After lecture, we had a couple hours before our afternoon excursion so we went to a McDonald's and had lunch and then took McFlurries to a nearby park and soaked in the sun. It happened to be the hottest day since we'd arrived.

We then had an architectural tour of some of the buildings around the Ringstrasse. We had just learned about the buildings along the Ringstrasse a few days earlier in class, so we were excited to see it in person. Most of the buildings along the Ringstrasse are fairly modern, but they were designed to look like they were from a different era, so they may appear older. The tour was a little disappointing, however, because our guide wanted to show us more discrete aspects of architecture that we would not have seen on our own and he assumed that we already knew everything about the big things, which was entirely untrue. I would not have minded learning about the landmarks one tiny bit.

After the tour I went back to the dorm and did a lot of writing since all of our coursework for the class was due the following day.

Tuesday, June 9, 2009

Salzburg Day Two

Sunday morning, June 7th, I woke up early and went to take a shower in our castle bathroom, which unfortunately was basically the exact same as the bathrooms in our dorms. Disappointing. I was looking forward to showering in an elaborate stone shower but no dice. When I got out of the shower I made the unfortunate mistake of looking up and seeing the ceiling covered in other "Mitbewohners". They were so scary. They looked like some sort of daddy long leg breed but with thicker legs. They were skinny and probably 3 inches in diameter. In other words, not welcome by me. Since our ceiling was literally dripping with spiders, I was in constant fear that one would descend onto me and therefore flinched at any little tickle.
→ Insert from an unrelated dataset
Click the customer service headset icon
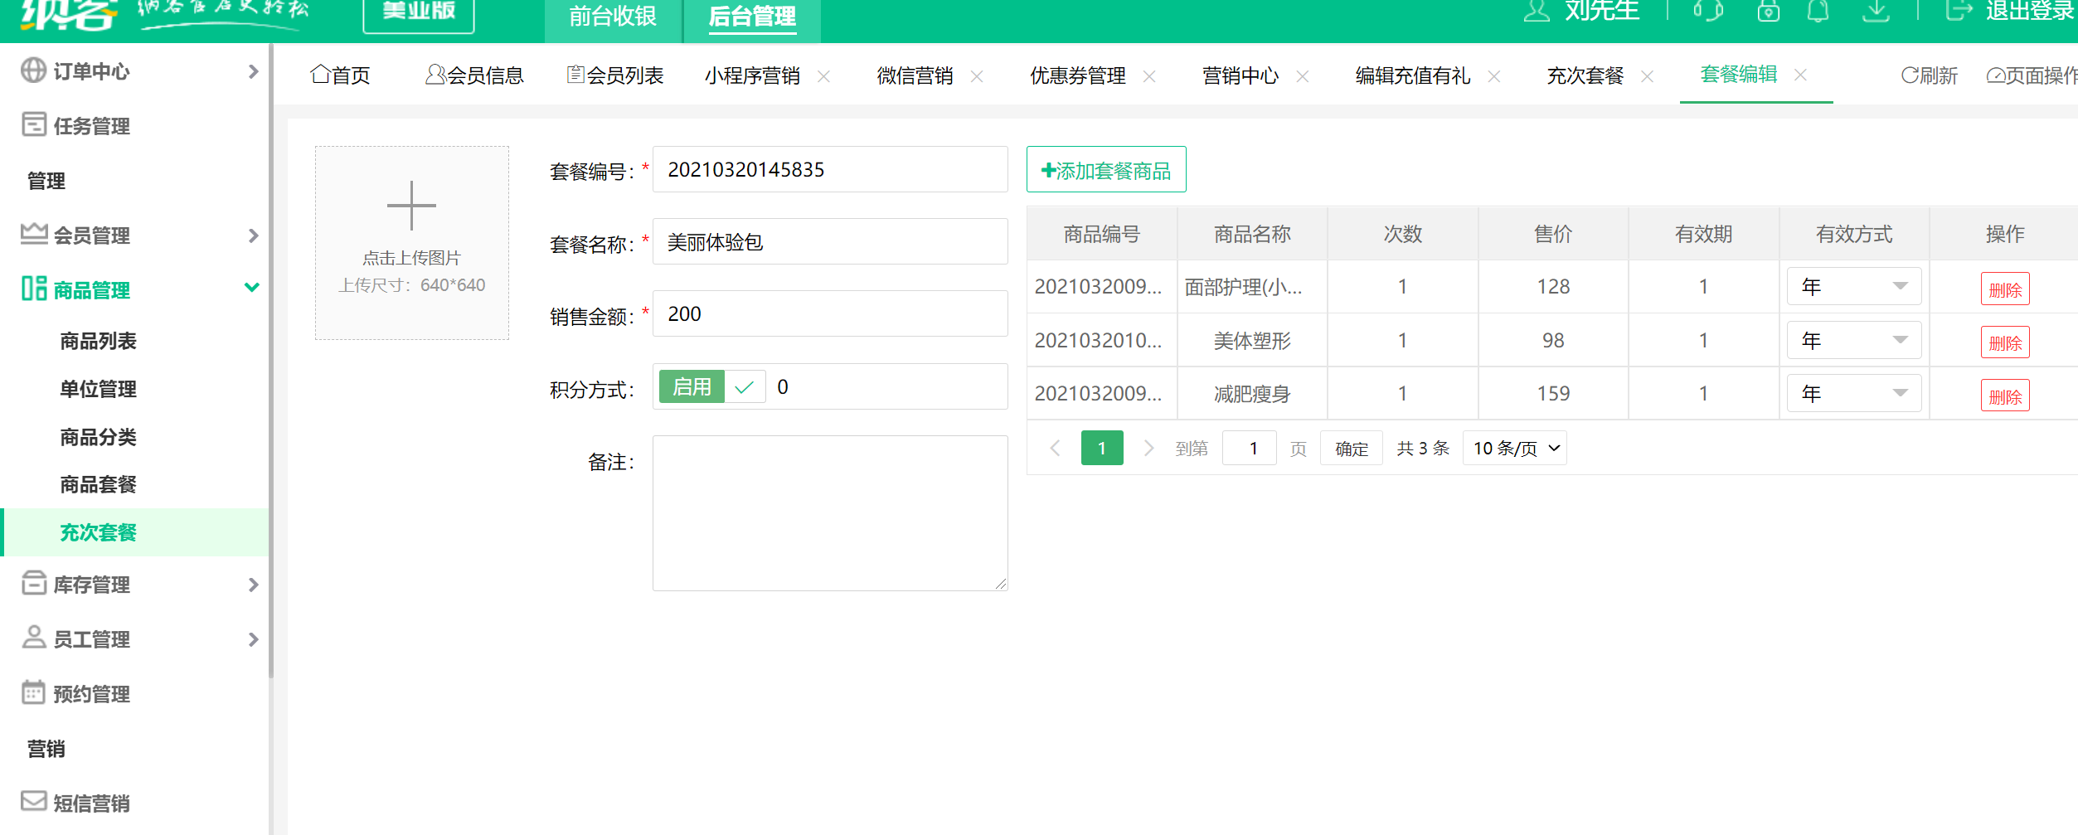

We headed down to breakfast and had a very traditional Austrian breakfast of meat, cheese, bread, and yoghurt. Our plan for the day was to visit the salt mines. We took the elevator down the mountain and a train and bus and made our way to the mines. We met up with a gorup of 10 other students and went together.

The mines were really cool. We had to put on these gigantic white suites because it's so dirty underground. We took a little train ride to go horizontally into the mine and then took these wooden slides downward.
We walked through all the tunnels and saw how the salt went from being part of the earth to being edible. We also learned about the history of Salzburg and what a large role salt played in political decisions. At one point underground, we crossed from Austria to Germany. So I finally made it to Germany...even though it was underground. Someday I will go there for real.
The tour of the salt mines ended and we made our way to the bus stop, only to find that the bus left 5 minutes before we got there and wasn't going to come again for an hour. We desparately needed to get going and luckily there was an available taxi back at the salt mines. It took us to the city train, which also conveniently left just a few minutes before we arrived, which meant we had to wait another 50 minutes for the next one. so we eventually made it to the train station where Professor Lowe was waiting with our luggage. We grabbed some Burger King to go and ran aboard the train just in time for its 4:08 pm departure.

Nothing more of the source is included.